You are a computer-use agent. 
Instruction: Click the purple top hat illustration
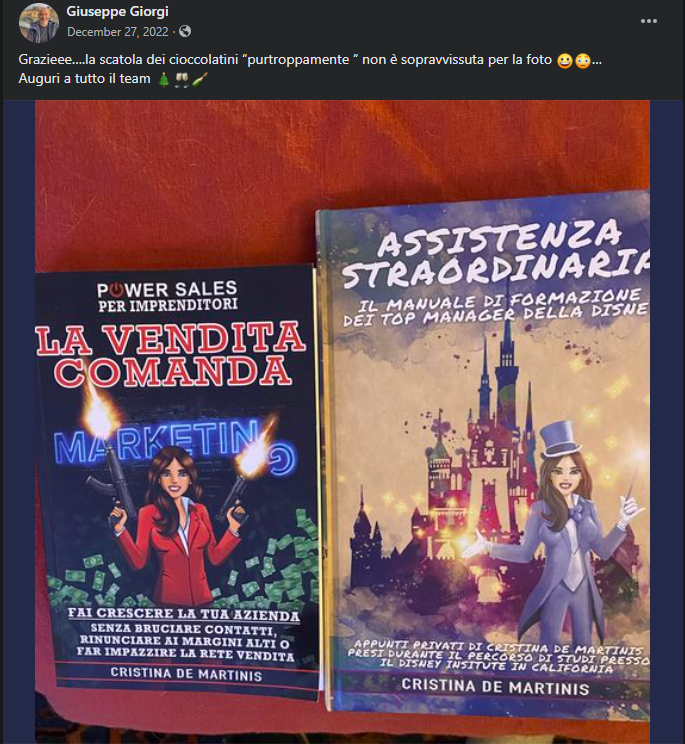tap(560, 439)
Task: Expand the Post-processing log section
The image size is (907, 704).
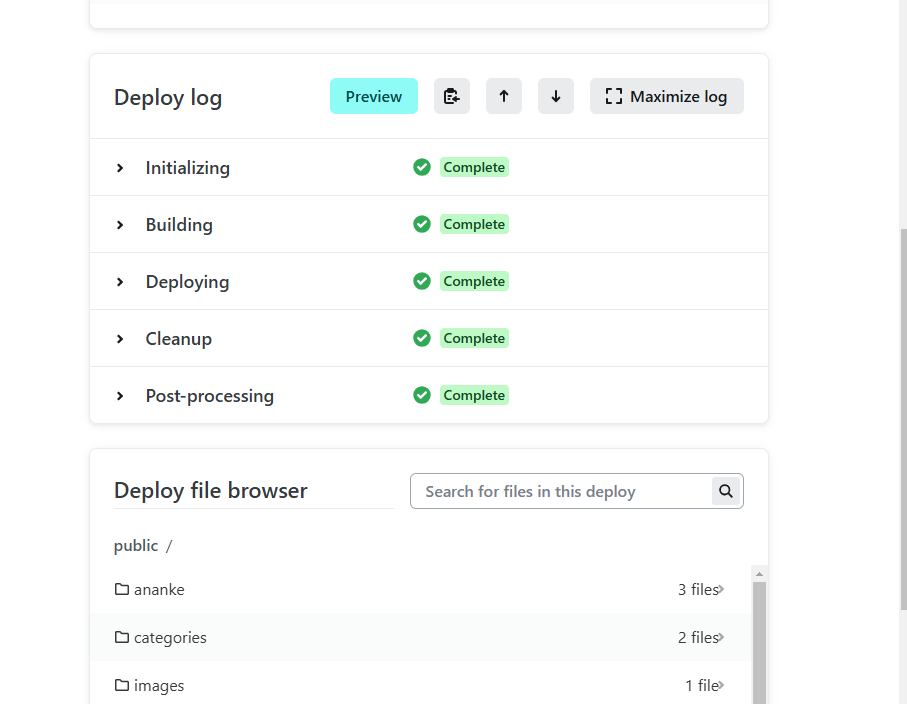Action: [x=120, y=396]
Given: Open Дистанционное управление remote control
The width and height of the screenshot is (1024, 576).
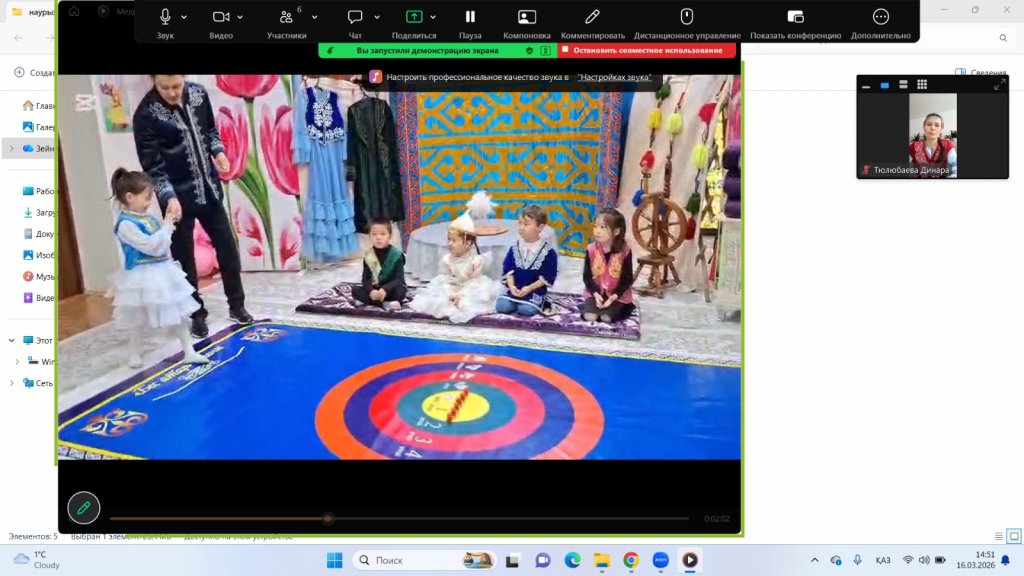Looking at the screenshot, I should pyautogui.click(x=686, y=18).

Exercise instructions
Give all of the material again, exactly, apart from the pictures.

Reply to the task
You are a computer-use agent. 
Instruction: Click the purple top hat illustration
tap(560, 439)
Task: Expand the Post-processing log section
The image size is (907, 704).
Action: [x=120, y=396]
Given: Open Дистанционное управление remote control
The width and height of the screenshot is (1024, 576).
Looking at the screenshot, I should pyautogui.click(x=686, y=18).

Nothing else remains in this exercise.